To compute the perimeter of the triangle formed by the points \( R(-4, 2) \), \( P(1, 2) \), and \( Q(1, 6) \), we need to find the lengths of the sides of the triangle using the distance formula.
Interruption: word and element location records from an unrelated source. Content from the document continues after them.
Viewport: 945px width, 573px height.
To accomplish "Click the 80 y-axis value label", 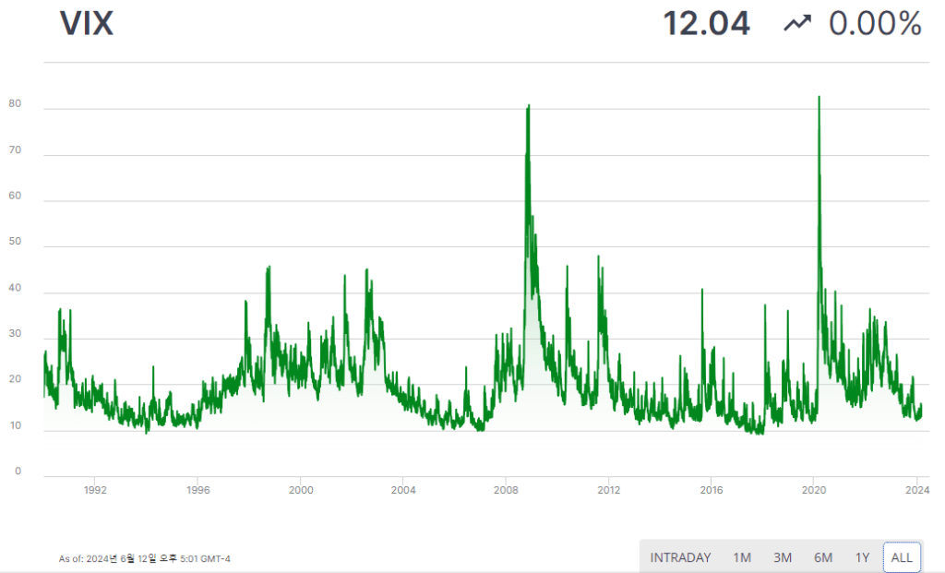I will tap(15, 103).
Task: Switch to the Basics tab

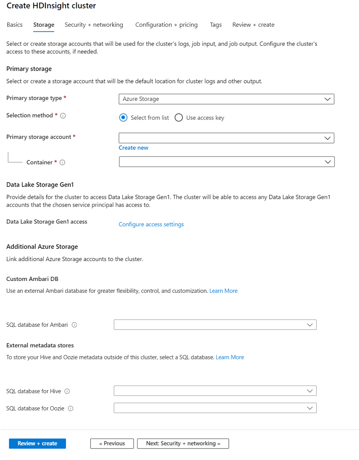Action: (14, 24)
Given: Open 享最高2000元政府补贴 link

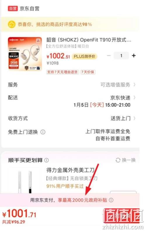Looking at the screenshot, I should point(82,200).
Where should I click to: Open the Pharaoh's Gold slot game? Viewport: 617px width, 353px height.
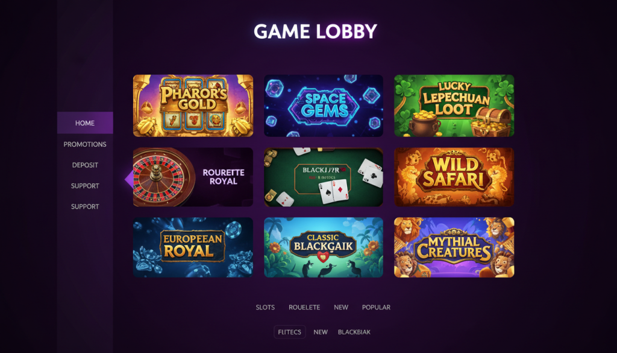tap(193, 106)
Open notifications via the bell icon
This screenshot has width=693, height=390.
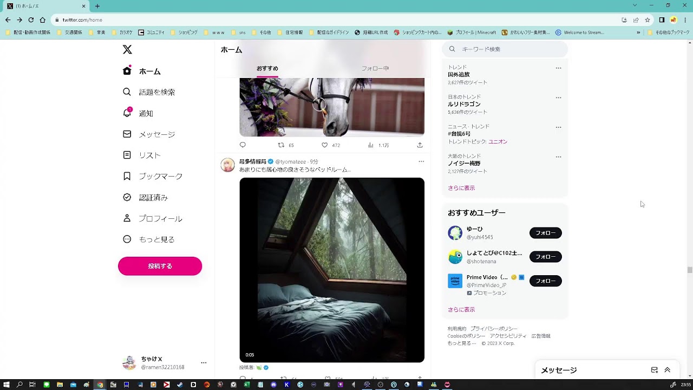127,113
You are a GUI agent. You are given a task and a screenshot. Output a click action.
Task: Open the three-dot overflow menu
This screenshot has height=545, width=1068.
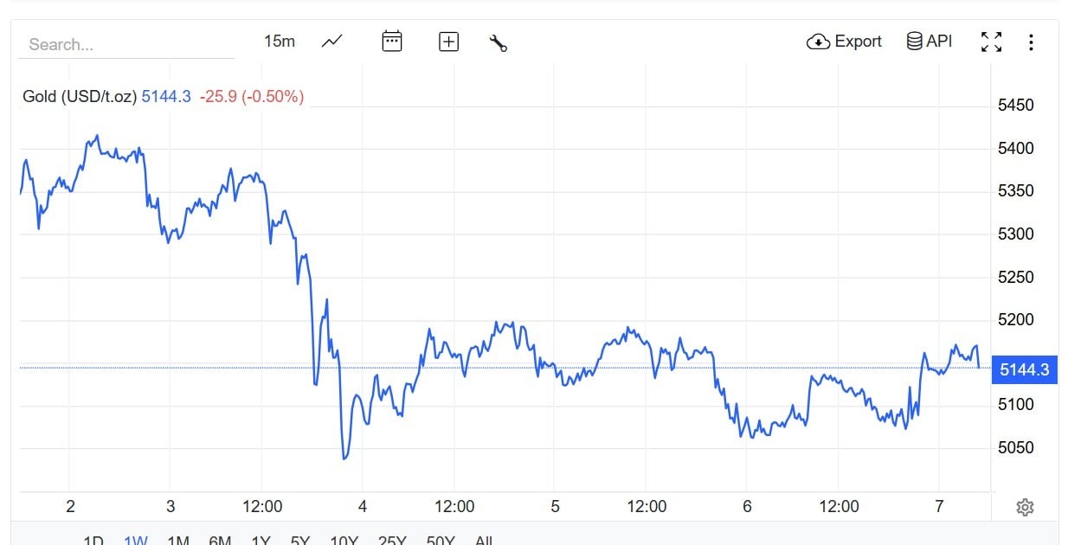(x=1032, y=41)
The distance formula between two points \((x_1, y_1)\) and \((x_2, y_2)\) is given by:

\[
d = \sqrt{(x_2 - x_1)^2 + (y_2 - y_1)^2}
\]

### Step 1: Calculate the lengths of each side

1. **Length of \( RP \)**:
- \( R(-4, 2) \) and \( P(1, 2) \)
\[
RP = \sqrt{(1 - (-4))^2 + (2 - 2)^2} = \sqrt{(1 + 4)^2 + 0^2} = \sqrt{5^2} = 5
\]

2. **Length of \( PQ \)**:
- \( P(1, 2) \) and \( Q(1, 6) \)
\[
PQ = \sqrt{(1 - 1)^2 + (6 - 2)^2} = \sqrt{0^2 + (4)^2} = \sqrt{16} = 4
\]

3. **Length of \( QR \)**:
- \( Q(1, 6) \) and \( R(-4, 2) \)
\[
QR = \sqrt{(-4 - 1)^2 + (2 - 6)^2} = \sqrt{(-5)^2 + (-4)^2} = \sqrt{25 + 16} = \sqrt{41}
\]

### Step 2: Compute the perimeter

Now we can find the perimeter of the triangle by summing up the lengths of its sides:

\[
\text{Perimeter} = RP + PQ + QR = 5 + 4 + \sqrt{41}
\]

Calculating \(\sqrt{41}\):

\[
\sqrt{41} \approx 6.4 \quad (\text{rounded to the nearest tenth})
\]

Thus,

\[
\text{Perimeter} \approx 5 + 4 + 6.4 = 15.4
\]

### Final result

The perimeter of the triangle, rounded to the nearest tenth, is

\[
\boxed{15.4}
\]